Die Rückmeldungen zeichnen ein klares Bild: Viele Menschen waren in den vergangenen Wochen und Monaten mit hohen Teilbeträgen und Nachzahlungen konfrontiert. Anderen stehen sie erst bevor. Womit müssen Verbraucherinnen und Verbraucher rechnen?

Laut aktuellen Zahlen der Österreichischen Energieagentur sind die Haushaltspreise für Energie im Jahresvergleich um 38 Prozent gestiegen. Beim Gas lag der Preis im Mai sogar um 73,5 Prozent höher als im Mai des Vorjahres. Nach aktuellem Stand wird ein durchschnittlicher Haushalt dieses Jahr eine Erhöhung von 350 bis 500 Euro stemmen müssen.

Energieexpertin Karina Knaus geht aber davon aus, dass es nicht dabei bleibt: Die Preise werden weiter steigen. Denn Änderungen im Großhandel kommen meist erst zeitverzögert bei Privatkundinnen und Privatkunden an.

Nachzahlungen variieren stark

Energiepreise werden meist auf zwei parallelen Wegen von Kunden bezahlt: Einerseits bekommen sie Teilbeträge, auch genannt Vorschreibungen. Dabei handelt es sich um monatliche oder vierteljährliche Vorab-Beträge. Zeigt sich am Ende des Jahres, dass diese Teilbeträge nicht ausgereicht haben, um die Energiekosten zu decken, ist eine Nachzahlung fällig. Und eben vor hohen Nachzahlungen haben viele Kunden derzeit besondere Angst.

Die Höhe der Nachzahlungen, die Leserinnen und Leser dem STANDARD übermittelten, schwankte stark zwischen 200 und 3800 Euro. Wie hoch sie für einzelne Kundinnen und Kunden genau ausfallen "hängt sehr stark vom jeweiligen Einzelfall ab", erklärt Klaus Kraigher von der Energieagentur. "Die Unterschiede bei den Verbrauchern sind extrem groß."

Die Preise variieren stark zwischen Bestands- und Neukunden, Bundesländern, Energieanbietern, Tarifen und hängen natürlich auch vom Jahresverbrauch ab. Entscheidend ist letztlich aber, wie hoch die jeweiligen Teilbeträge zuvor waren.

Energieversorger dürfen diese Vorschreibungen grundsätzlich selbst festlegen, müssen dies laut Gesetz aber auf "sachliche und angemessene Art und Weise" tun. Gemeint ist damit, dass die Vorschreibungen anhand der aktuellen Marktpreise und des Verbrauchs im jeweils vorangegangenen Jahr festgesetzt werden.
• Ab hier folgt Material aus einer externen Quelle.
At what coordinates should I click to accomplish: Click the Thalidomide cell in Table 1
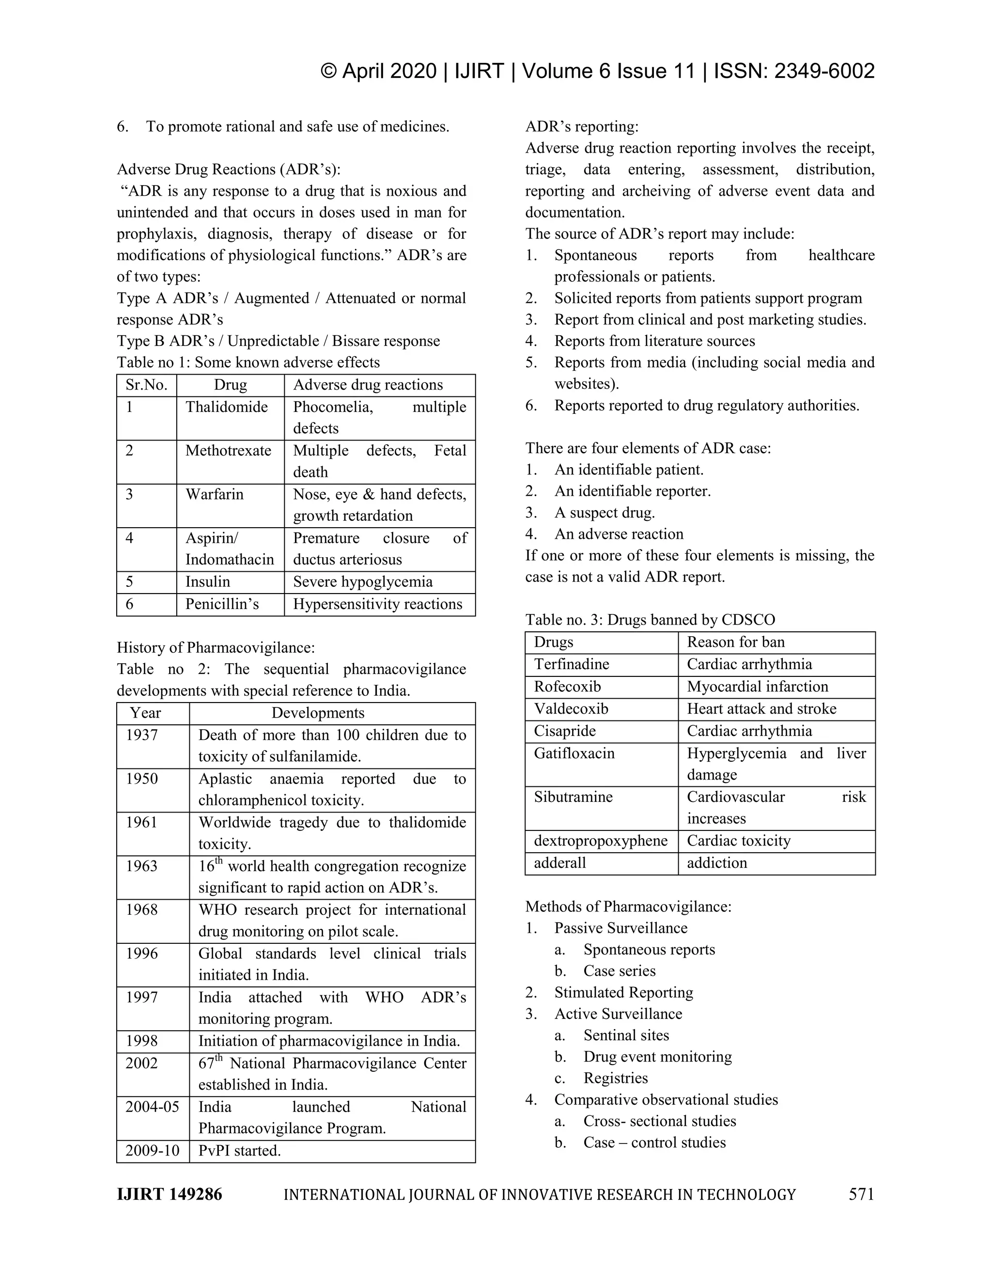227,407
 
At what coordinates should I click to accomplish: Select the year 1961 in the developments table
141,822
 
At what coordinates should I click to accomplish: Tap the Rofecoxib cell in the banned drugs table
567,686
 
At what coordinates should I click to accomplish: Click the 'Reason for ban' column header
736,642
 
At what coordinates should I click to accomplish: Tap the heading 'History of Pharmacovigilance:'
216,647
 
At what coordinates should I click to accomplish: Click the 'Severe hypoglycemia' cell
363,581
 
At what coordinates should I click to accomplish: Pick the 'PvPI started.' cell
239,1151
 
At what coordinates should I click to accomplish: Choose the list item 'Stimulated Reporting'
623,992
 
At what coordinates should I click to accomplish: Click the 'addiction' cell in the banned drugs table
717,862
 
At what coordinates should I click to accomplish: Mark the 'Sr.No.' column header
146,385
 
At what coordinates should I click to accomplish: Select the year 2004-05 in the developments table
152,1107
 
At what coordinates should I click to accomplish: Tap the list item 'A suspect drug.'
604,513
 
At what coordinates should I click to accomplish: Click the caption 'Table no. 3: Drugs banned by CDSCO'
650,620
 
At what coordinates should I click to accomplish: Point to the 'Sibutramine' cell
573,797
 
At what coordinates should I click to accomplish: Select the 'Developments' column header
318,713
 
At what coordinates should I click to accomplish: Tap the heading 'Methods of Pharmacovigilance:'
628,907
Bei neuen Kunden schätzen Energieanbieter den Verbrauch durch Vergleiche mit anderen Haushalten.

Telefone bei Versorgern laufen heiß

Sind die Vorschreibungen den Kundinnen zu hoch, können sie mit ihren Anbietern auch niedrigere Beträge vereinbaren. Dabei ist aber Vorsicht geboten. Denn es gilt: je höher die Vorschreibung, desto geringer die Nachzahlung. Wer also niedrige Teilbeträge bezahlt, hat zwar geringe laufende Kosten, aber später kann es umso mehr werden.
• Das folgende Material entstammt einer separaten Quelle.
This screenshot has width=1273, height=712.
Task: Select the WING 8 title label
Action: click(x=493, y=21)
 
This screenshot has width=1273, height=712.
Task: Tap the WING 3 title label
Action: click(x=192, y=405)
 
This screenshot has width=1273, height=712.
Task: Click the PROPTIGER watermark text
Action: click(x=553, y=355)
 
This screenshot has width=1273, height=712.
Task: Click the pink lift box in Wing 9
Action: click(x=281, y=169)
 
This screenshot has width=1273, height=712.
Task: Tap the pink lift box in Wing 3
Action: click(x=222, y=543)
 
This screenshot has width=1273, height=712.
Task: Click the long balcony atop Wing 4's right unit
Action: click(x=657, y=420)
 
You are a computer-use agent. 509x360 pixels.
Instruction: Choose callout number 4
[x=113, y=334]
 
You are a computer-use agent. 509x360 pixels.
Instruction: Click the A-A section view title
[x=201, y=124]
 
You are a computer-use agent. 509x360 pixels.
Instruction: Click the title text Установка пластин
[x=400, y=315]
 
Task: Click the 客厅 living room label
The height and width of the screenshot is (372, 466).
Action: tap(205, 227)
Zugleich können hohe Teilbeträge auch problematisch sein, vor allem bei kleineren Energielieferanten. Denn gehen die Unternehmen in Insolvenz – was mitunter bereits der Fall war –, wandert das zu viel bezahlte Geld in die Konkursmasse. Verbraucher bekommen nur noch einen Teil davon zurück.
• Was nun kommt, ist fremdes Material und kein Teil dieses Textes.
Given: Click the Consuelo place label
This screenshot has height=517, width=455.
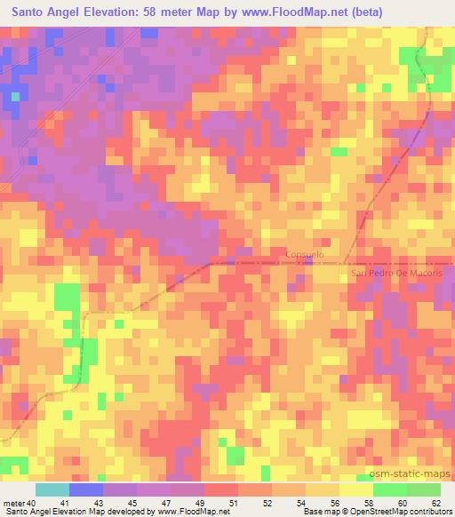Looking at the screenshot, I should pyautogui.click(x=305, y=254).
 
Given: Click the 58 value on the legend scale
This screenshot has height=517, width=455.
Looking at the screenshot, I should pyautogui.click(x=340, y=502).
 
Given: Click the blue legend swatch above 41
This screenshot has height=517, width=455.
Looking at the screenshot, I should pyautogui.click(x=86, y=489).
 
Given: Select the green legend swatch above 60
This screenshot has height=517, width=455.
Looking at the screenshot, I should pyautogui.click(x=390, y=489).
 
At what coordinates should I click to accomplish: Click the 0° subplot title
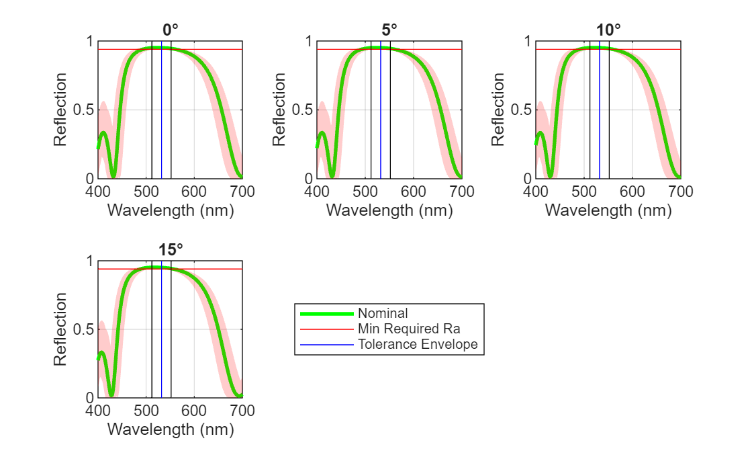point(171,30)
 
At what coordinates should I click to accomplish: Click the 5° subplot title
point(389,30)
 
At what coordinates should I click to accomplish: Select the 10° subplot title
point(608,30)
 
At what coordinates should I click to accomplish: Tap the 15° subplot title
point(171,249)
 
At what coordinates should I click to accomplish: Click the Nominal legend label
point(383,313)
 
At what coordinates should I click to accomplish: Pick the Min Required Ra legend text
point(409,329)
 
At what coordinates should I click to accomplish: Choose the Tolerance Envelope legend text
point(418,344)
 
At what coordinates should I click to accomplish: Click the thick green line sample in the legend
point(326,313)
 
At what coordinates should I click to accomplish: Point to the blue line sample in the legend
point(326,344)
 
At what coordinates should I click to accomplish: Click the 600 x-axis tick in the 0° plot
point(194,192)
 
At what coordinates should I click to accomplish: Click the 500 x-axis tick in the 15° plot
point(146,411)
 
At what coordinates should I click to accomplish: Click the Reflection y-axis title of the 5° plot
point(279,110)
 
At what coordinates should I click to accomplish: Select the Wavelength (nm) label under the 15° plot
point(171,429)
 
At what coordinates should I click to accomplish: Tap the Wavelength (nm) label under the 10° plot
point(608,210)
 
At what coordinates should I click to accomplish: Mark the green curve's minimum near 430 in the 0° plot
point(113,176)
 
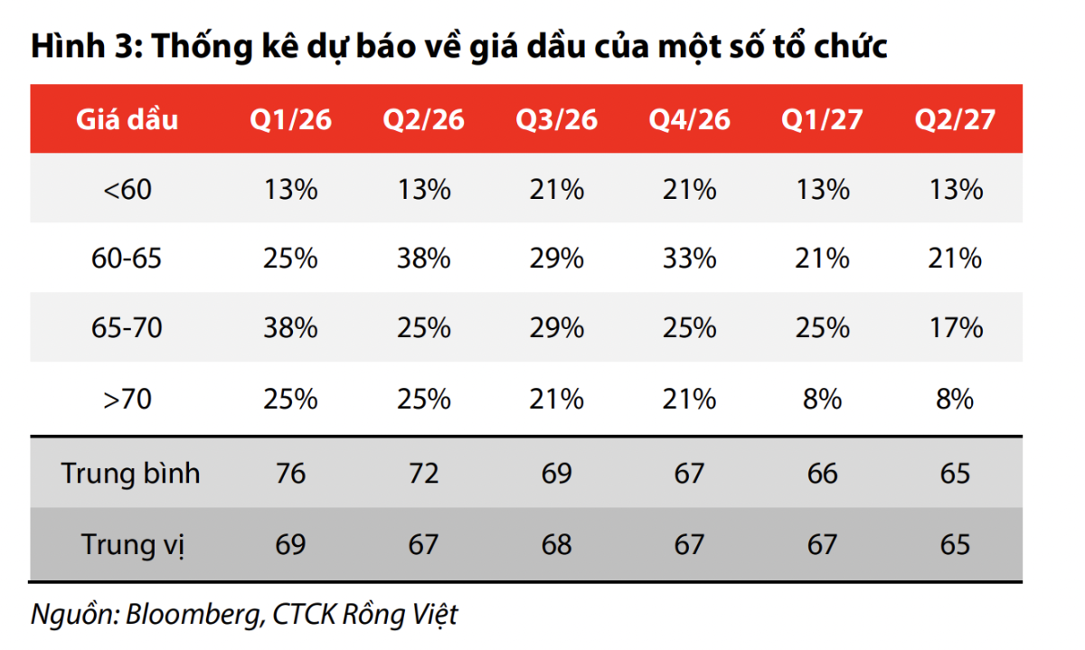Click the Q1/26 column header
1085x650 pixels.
click(291, 120)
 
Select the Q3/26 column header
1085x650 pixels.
click(557, 120)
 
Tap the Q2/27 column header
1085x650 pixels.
click(955, 120)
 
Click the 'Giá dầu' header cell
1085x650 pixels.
click(127, 120)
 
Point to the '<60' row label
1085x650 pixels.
click(127, 189)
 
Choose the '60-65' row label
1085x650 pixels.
click(127, 259)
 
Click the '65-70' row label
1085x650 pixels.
click(127, 328)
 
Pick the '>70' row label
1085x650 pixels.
click(127, 398)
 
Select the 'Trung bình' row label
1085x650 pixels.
click(130, 474)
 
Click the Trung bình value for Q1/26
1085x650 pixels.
click(291, 474)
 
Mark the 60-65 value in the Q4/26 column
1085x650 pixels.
click(689, 259)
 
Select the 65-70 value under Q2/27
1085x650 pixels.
click(955, 328)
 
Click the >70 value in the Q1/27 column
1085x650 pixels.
click(823, 398)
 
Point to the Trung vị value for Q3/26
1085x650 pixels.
click(557, 544)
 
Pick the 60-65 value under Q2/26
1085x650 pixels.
click(424, 259)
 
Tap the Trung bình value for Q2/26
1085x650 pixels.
click(424, 474)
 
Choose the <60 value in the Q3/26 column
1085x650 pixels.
click(557, 189)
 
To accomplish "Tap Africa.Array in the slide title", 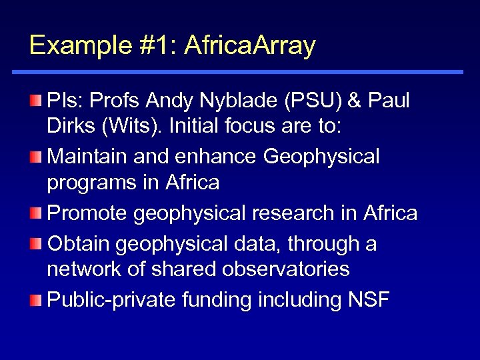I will point(249,45).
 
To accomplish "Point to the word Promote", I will point(87,213).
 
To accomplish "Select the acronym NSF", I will point(369,300).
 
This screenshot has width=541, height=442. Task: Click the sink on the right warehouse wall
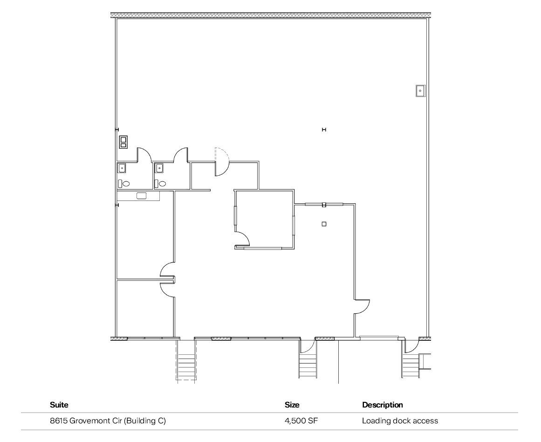pyautogui.click(x=420, y=90)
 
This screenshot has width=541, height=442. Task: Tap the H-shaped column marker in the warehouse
pyautogui.click(x=324, y=130)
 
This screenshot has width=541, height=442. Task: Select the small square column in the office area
pyautogui.click(x=324, y=224)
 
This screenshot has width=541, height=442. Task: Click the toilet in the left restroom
pyautogui.click(x=126, y=183)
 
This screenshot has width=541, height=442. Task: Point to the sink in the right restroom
pyautogui.click(x=159, y=168)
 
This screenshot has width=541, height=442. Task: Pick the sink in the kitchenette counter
pyautogui.click(x=141, y=196)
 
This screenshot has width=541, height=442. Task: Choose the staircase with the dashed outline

Wer auf Nummer sicher gehen will, sollte bei seinem Strom- und Gasversorger erfragen, was bei der nächsten Jahresabrechnung zu erwarten ist. Viele Energieanbieter haben mittlerweile eigene Beratungsstellen eingerichtet. Dort laufen die Telefone derzeit heiß. Immerhin: Stromkunden haben gesetzlich das Recht, ihre Nachzahlungen in bis zu 18 monatlichen Raten zu bezahlen. (Joseph Gepp und Jakob Pflügl, 3.7.2022)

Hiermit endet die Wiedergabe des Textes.